## Listed records:
────────────────────────────────────────
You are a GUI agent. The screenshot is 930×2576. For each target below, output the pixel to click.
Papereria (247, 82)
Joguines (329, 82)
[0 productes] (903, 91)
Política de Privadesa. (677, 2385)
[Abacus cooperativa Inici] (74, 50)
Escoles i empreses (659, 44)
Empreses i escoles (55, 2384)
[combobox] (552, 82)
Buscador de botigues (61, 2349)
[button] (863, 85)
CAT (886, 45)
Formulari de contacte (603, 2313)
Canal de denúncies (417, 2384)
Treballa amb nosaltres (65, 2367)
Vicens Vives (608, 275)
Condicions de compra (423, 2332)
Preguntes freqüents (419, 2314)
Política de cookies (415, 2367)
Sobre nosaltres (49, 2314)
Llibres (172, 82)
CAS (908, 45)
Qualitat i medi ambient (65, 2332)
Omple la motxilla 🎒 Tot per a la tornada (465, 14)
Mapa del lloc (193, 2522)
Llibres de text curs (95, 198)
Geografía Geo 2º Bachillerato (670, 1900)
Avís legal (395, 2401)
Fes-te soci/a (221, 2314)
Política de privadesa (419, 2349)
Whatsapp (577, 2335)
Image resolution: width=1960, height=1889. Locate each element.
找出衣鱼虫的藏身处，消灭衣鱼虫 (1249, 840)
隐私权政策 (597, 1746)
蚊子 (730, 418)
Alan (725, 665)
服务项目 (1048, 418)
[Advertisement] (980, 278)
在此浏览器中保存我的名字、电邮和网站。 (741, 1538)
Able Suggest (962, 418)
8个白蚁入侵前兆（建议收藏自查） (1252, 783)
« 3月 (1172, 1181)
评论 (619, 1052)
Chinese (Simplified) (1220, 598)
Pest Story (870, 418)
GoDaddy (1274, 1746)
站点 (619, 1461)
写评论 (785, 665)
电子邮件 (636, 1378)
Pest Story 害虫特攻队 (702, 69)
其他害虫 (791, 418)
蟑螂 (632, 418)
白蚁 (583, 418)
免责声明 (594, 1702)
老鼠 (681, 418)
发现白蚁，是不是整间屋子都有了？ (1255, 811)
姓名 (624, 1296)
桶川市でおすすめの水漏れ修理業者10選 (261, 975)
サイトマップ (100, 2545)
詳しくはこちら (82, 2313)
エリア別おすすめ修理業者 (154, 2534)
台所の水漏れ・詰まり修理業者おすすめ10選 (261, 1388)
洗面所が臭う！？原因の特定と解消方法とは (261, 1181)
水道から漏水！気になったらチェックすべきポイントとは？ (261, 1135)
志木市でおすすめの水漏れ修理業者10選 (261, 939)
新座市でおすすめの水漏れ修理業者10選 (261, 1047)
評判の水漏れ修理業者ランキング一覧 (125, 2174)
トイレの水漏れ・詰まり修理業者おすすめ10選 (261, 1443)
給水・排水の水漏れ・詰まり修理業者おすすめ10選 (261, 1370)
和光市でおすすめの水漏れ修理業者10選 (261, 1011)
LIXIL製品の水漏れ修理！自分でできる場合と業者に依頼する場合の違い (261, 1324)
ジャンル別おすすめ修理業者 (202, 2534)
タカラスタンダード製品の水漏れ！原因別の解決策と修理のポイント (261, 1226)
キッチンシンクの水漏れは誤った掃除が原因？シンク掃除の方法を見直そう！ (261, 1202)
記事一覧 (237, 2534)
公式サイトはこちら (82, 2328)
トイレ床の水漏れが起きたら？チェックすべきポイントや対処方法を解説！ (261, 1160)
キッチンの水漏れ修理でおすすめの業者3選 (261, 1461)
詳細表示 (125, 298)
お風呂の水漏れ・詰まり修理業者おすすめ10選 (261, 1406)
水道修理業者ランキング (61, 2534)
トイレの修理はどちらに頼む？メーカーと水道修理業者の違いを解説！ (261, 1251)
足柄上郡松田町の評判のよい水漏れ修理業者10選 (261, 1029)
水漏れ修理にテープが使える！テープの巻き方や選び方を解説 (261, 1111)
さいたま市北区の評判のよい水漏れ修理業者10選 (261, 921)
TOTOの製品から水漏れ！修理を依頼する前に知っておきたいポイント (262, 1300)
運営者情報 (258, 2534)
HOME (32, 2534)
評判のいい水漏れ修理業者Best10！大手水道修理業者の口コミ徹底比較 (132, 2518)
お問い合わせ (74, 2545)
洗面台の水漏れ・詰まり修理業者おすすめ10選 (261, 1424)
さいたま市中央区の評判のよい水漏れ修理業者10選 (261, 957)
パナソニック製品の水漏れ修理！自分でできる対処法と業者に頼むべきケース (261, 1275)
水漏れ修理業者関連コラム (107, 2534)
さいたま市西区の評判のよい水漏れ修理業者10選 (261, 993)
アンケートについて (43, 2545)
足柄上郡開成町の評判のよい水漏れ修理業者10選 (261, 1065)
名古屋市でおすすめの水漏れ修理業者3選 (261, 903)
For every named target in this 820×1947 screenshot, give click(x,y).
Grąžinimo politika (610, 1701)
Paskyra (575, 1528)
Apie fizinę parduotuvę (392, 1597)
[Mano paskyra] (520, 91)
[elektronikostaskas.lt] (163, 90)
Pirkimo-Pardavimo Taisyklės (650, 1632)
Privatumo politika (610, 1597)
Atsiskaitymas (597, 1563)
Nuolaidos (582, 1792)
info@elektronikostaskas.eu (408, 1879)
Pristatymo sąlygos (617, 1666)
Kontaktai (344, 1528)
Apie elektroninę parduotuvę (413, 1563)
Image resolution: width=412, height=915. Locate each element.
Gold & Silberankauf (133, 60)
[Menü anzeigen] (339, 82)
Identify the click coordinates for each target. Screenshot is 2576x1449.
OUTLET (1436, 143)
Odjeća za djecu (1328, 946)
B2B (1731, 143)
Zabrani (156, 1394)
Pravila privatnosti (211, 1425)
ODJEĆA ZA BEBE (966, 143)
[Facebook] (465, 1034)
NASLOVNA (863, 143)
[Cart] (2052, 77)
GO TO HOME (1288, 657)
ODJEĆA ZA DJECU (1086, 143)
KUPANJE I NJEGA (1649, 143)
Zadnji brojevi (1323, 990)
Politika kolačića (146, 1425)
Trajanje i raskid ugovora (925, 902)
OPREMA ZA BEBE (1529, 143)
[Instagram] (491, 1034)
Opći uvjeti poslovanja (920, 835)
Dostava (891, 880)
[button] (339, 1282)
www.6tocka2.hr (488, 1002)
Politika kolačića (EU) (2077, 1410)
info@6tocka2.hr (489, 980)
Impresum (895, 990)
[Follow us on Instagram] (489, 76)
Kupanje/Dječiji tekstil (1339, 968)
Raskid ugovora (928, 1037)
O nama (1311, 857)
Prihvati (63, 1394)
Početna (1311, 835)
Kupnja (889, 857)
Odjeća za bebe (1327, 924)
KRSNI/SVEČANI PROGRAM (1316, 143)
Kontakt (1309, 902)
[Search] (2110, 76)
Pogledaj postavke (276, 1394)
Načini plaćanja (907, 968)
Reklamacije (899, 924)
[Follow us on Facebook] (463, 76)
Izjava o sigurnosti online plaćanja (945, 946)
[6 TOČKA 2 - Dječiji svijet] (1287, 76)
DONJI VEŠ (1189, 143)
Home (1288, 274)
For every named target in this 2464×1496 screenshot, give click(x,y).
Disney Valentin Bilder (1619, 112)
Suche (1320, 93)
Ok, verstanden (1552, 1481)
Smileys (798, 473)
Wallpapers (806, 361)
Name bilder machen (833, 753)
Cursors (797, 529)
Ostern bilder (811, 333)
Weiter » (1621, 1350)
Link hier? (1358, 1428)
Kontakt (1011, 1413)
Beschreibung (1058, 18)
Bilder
────────────────────────────────────────
## Task to carry out:
Begin with the first line of the listing above and write out each line exactly, ending with the line that contains "老鼠 (681, 418)".

## Your solution:
You are a GUI agent. The screenshot is 930×2576. For each target below, output the pixel to click.
Papereria (247, 82)
Joguines (329, 82)
[0 productes] (903, 91)
Política de Privadesa. (677, 2385)
[Abacus cooperativa Inici] (74, 50)
Escoles i empreses (659, 44)
Empreses i escoles (55, 2384)
[combobox] (552, 82)
Buscador de botigues (61, 2349)
[button] (863, 85)
CAT (886, 45)
Formulari de contacte (603, 2313)
Canal de denúncies (417, 2384)
Treballa amb nosaltres (65, 2367)
Vicens Vives (608, 275)
Condicions de compra (423, 2332)
Preguntes freqüents (419, 2314)
Política de cookies (415, 2367)
Sobre nosaltres (49, 2314)
Llibres (172, 82)
CAS (908, 45)
Qualitat i medi ambient (65, 2332)
Omple la motxilla 🎒 Tot per a la tornada (465, 14)
Mapa del lloc (193, 2522)
Llibres de text curs (95, 198)
Geografía Geo 2º Bachillerato (670, 1900)
Avís legal (395, 2401)
Fes-te soci/a (221, 2314)
Política de privadesa (419, 2349)
Whatsapp (577, 2335)
Image resolution: width=1960, height=1889. Locate each element.
找出衣鱼虫的藏身处，消灭衣鱼虫 (1249, 840)
隐私权政策 (597, 1746)
蚊子 (730, 418)
Alan (725, 665)
服务项目 (1048, 418)
[Advertisement] (980, 278)
在此浏览器中保存我的名字、电邮和网站。 (741, 1538)
Able Suggest (962, 418)
8个白蚁入侵前兆（建议收藏自查） (1252, 783)
« 3月 (1172, 1181)
评论 (619, 1052)
Chinese (Simplified) (1220, 598)
Pest Story (870, 418)
GoDaddy (1274, 1746)
站点 (619, 1461)
写评论 (785, 665)
电子邮件 (636, 1378)
Pest Story 害虫特攻队 (702, 69)
其他害虫 (791, 418)
蟑螂 (632, 418)
白蚁 (583, 418)
免责声明 (594, 1702)
老鼠 (681, 418)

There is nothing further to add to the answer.